--- START ---

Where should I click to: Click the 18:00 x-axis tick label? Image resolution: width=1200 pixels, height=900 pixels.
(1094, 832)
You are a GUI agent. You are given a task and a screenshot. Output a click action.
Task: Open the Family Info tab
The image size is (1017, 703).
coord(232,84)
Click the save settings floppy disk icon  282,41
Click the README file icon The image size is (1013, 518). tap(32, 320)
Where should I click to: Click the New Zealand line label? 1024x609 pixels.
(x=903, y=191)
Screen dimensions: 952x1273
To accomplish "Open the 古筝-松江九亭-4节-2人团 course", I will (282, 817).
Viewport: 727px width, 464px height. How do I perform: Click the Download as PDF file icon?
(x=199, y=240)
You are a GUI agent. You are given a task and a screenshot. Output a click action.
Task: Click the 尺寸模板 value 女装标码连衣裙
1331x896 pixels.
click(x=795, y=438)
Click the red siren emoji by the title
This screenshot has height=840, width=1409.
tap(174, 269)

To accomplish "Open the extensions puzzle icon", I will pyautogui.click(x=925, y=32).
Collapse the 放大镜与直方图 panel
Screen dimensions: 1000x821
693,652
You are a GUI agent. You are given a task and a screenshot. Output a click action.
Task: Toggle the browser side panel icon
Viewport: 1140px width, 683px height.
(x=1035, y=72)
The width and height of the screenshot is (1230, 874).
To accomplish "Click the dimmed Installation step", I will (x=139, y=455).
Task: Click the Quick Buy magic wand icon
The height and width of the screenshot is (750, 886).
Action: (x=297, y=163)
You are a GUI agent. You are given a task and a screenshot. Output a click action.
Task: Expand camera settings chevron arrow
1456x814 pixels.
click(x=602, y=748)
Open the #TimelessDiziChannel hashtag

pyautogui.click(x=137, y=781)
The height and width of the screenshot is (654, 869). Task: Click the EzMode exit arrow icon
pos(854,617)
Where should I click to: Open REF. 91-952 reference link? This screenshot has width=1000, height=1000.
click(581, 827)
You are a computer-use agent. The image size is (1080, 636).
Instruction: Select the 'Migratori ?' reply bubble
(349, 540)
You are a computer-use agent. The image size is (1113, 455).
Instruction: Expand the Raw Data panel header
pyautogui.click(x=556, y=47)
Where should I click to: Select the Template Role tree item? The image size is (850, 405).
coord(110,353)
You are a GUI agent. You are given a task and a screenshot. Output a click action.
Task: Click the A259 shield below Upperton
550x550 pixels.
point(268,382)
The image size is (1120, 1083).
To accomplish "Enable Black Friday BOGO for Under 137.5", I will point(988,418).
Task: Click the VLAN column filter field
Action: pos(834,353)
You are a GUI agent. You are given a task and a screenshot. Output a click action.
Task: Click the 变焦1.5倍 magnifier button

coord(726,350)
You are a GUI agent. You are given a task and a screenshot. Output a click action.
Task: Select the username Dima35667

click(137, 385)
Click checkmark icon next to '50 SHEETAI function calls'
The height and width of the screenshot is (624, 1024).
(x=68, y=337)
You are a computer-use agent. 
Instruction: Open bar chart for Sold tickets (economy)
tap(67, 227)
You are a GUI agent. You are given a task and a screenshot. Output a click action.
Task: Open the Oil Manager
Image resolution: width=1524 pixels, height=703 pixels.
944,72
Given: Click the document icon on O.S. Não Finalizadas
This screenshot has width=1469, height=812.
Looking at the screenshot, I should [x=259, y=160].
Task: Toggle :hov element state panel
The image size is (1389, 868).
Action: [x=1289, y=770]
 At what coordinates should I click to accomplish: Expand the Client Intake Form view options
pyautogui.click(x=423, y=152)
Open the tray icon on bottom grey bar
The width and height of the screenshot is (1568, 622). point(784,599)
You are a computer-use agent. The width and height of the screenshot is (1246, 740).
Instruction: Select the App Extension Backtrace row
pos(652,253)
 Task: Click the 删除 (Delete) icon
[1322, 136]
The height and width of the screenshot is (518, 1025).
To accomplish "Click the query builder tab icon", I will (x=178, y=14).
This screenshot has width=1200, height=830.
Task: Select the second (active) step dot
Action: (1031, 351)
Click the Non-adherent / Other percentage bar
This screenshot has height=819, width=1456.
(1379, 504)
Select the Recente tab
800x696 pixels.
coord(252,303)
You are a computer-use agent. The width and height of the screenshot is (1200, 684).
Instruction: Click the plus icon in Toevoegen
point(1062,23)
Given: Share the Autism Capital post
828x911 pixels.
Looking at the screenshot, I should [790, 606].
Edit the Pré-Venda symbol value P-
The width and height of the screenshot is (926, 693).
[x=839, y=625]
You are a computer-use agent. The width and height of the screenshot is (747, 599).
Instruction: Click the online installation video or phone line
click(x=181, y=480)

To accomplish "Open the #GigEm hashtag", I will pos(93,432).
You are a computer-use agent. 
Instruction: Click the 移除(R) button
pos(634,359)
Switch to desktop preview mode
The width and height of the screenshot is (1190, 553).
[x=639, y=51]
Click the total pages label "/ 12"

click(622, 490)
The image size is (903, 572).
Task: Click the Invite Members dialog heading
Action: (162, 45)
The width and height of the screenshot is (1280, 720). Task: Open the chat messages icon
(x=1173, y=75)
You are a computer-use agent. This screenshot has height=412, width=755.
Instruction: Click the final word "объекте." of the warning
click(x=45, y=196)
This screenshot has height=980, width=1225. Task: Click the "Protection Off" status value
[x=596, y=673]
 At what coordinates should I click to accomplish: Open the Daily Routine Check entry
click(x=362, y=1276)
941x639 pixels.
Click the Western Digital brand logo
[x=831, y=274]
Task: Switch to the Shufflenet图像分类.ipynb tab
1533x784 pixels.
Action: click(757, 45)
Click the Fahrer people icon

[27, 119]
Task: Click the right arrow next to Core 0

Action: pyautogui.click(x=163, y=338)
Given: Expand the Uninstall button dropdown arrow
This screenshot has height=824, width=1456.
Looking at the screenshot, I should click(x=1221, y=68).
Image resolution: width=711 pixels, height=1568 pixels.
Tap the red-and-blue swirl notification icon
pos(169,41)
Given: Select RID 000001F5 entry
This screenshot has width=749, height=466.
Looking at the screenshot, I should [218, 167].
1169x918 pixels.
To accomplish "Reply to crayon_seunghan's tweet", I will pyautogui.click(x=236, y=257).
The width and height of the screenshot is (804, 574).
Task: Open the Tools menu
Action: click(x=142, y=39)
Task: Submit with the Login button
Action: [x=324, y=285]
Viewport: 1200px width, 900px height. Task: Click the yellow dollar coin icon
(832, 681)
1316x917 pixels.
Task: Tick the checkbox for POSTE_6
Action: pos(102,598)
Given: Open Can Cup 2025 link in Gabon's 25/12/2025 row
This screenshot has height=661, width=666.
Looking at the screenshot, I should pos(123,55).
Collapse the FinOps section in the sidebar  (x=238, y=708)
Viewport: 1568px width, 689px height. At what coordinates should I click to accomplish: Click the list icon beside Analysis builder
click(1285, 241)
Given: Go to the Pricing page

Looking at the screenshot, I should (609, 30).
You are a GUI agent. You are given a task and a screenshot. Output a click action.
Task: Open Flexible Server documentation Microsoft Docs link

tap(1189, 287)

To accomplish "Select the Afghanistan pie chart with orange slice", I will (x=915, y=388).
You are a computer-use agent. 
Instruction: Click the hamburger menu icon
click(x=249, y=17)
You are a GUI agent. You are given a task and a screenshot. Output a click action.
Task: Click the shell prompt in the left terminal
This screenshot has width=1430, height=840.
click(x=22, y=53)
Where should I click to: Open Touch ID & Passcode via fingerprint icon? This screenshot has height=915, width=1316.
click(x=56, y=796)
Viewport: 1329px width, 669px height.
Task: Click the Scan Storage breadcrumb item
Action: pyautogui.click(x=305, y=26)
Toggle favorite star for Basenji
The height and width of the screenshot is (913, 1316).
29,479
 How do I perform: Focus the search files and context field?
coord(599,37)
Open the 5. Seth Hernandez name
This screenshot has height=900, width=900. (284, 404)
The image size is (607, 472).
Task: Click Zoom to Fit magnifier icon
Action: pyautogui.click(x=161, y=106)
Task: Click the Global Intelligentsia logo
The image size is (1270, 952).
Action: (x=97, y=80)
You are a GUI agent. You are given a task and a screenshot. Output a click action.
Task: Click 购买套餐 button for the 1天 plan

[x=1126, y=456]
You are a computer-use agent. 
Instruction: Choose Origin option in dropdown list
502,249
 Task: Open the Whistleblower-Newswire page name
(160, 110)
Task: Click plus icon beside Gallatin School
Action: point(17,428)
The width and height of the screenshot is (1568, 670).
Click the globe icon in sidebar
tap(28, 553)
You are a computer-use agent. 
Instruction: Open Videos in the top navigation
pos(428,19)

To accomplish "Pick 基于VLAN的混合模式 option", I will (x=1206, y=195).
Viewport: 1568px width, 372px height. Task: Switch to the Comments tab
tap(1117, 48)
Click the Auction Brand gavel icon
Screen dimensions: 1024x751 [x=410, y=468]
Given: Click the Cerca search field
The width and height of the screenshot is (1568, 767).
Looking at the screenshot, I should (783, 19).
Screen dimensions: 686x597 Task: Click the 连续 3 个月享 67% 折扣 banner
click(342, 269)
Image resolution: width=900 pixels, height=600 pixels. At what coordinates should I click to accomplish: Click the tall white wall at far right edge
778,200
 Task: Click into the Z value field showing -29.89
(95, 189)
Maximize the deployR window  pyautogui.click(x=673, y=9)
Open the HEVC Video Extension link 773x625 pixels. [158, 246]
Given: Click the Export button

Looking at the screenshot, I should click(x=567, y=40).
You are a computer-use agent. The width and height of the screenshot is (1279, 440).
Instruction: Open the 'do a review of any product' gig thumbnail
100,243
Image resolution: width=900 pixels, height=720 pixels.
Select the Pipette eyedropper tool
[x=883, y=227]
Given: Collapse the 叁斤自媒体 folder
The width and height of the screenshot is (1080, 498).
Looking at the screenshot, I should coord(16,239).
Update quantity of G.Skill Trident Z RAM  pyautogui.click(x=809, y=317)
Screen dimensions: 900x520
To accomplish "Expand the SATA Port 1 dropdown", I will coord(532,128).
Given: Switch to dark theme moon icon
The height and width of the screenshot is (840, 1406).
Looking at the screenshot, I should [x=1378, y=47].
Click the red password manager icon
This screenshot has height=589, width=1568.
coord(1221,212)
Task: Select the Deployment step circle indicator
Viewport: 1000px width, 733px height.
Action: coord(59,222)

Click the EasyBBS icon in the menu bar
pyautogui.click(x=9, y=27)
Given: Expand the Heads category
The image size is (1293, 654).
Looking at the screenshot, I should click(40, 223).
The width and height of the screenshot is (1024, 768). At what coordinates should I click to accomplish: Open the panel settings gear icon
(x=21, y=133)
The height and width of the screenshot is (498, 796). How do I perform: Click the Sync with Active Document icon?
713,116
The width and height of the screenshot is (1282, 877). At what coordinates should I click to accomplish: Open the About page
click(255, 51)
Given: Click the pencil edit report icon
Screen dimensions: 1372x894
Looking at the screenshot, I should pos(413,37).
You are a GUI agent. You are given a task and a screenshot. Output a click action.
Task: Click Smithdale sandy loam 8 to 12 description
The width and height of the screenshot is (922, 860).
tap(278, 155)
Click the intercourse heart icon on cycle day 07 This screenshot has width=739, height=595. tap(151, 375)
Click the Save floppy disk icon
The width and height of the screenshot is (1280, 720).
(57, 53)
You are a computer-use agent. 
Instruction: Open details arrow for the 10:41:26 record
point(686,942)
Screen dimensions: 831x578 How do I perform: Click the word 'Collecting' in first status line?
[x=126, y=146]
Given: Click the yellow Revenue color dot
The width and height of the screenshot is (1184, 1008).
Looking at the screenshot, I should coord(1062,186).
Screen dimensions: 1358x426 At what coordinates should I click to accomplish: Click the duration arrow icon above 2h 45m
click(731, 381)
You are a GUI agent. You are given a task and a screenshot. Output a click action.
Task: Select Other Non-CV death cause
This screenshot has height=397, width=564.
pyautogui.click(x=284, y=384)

--- END ---

### Task requirements
Please rewrite the lines starting at the first line and ending at the line that contains "tap(174, 269)", replacing "screenshot" with "screen capture" and leaving everything else unchanged.

### Solved problem
Where should I click to: Click the 18:00 x-axis tick label? Image resolution: width=1200 pixels, height=900 pixels.
(1094, 832)
You are a GUI agent. You are given a task and a screen capture. Output a click action.
Task: Open the Family Info tab
The image size is (1017, 703).
coord(232,84)
Click the save settings floppy disk icon  282,41
Click the README file icon The image size is (1013, 518). tap(32, 320)
Where should I click to: Click the New Zealand line label? 1024x609 pixels.
(x=903, y=191)
Screen dimensions: 952x1273
To accomplish "Open the 古筝-松江九亭-4节-2人团 course", I will (282, 817).
Viewport: 727px width, 464px height. How do I perform: Click the Download as PDF file icon?
(x=199, y=240)
You are a GUI agent. You are given a task and a screen capture. Output a click action.
Task: Click the 尺寸模板 value 女装标码连衣裙
1331x896 pixels.
click(x=795, y=438)
Click the red siren emoji by the title
This screen capture has height=840, width=1409.
tap(174, 269)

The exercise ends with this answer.